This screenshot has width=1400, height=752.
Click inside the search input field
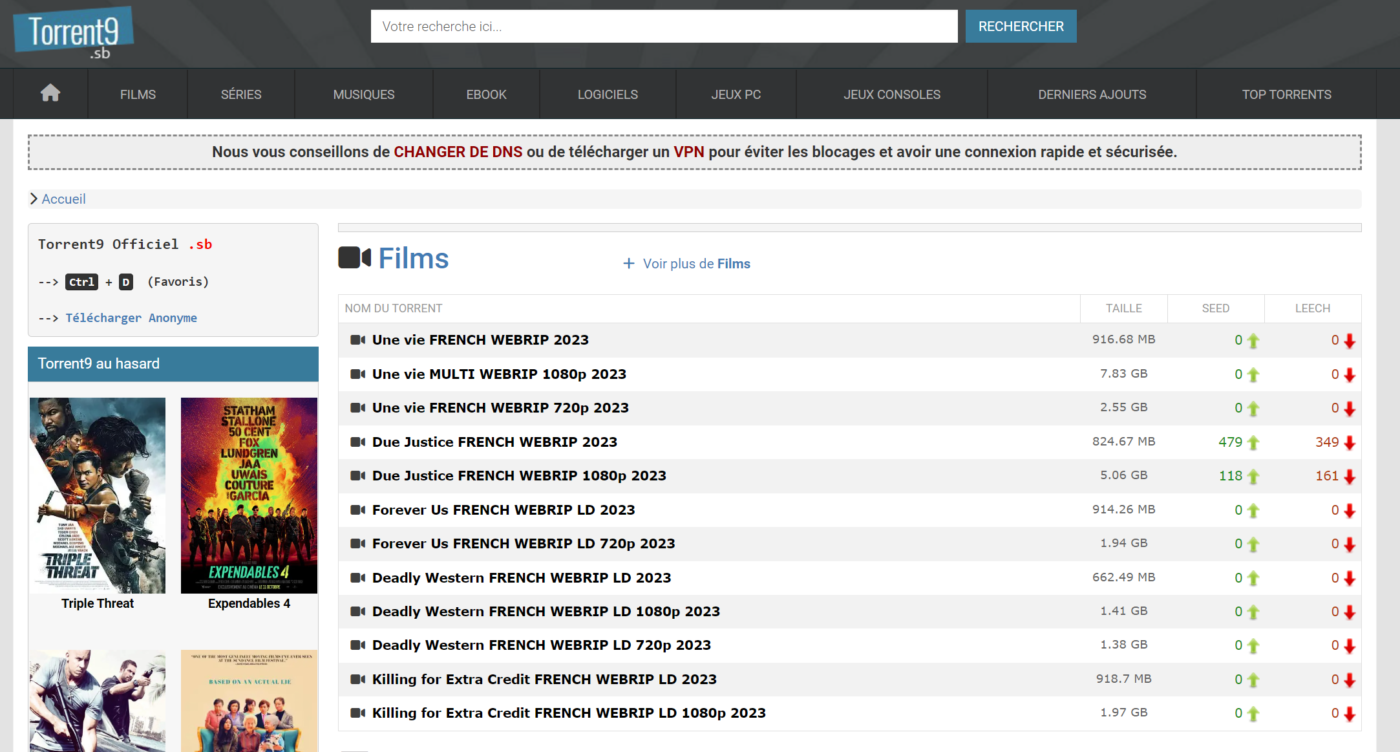(x=663, y=26)
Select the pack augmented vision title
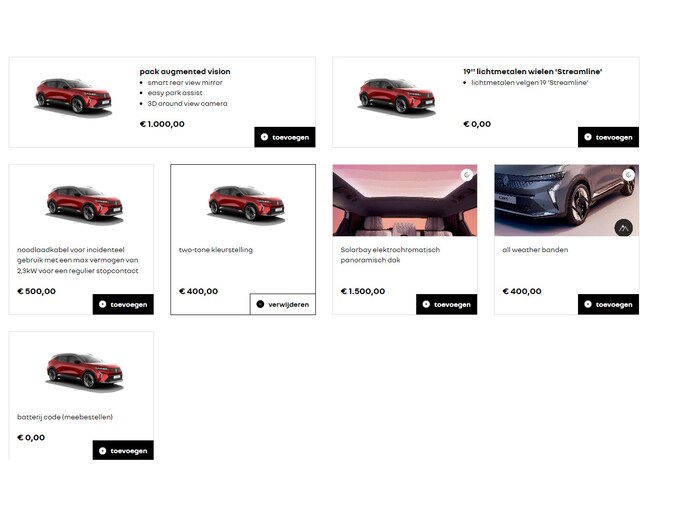685x513 pixels. [185, 72]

——

▶ _ACTION ITEM_
Give back the records exactly, minus any pictures.

▶ _RESPONSE TO THIS TASK_
This screenshot has width=1400, height=752.
Click inside the search input field
(x=663, y=26)
Select the pack augmented vision title
685x513 pixels. [185, 72]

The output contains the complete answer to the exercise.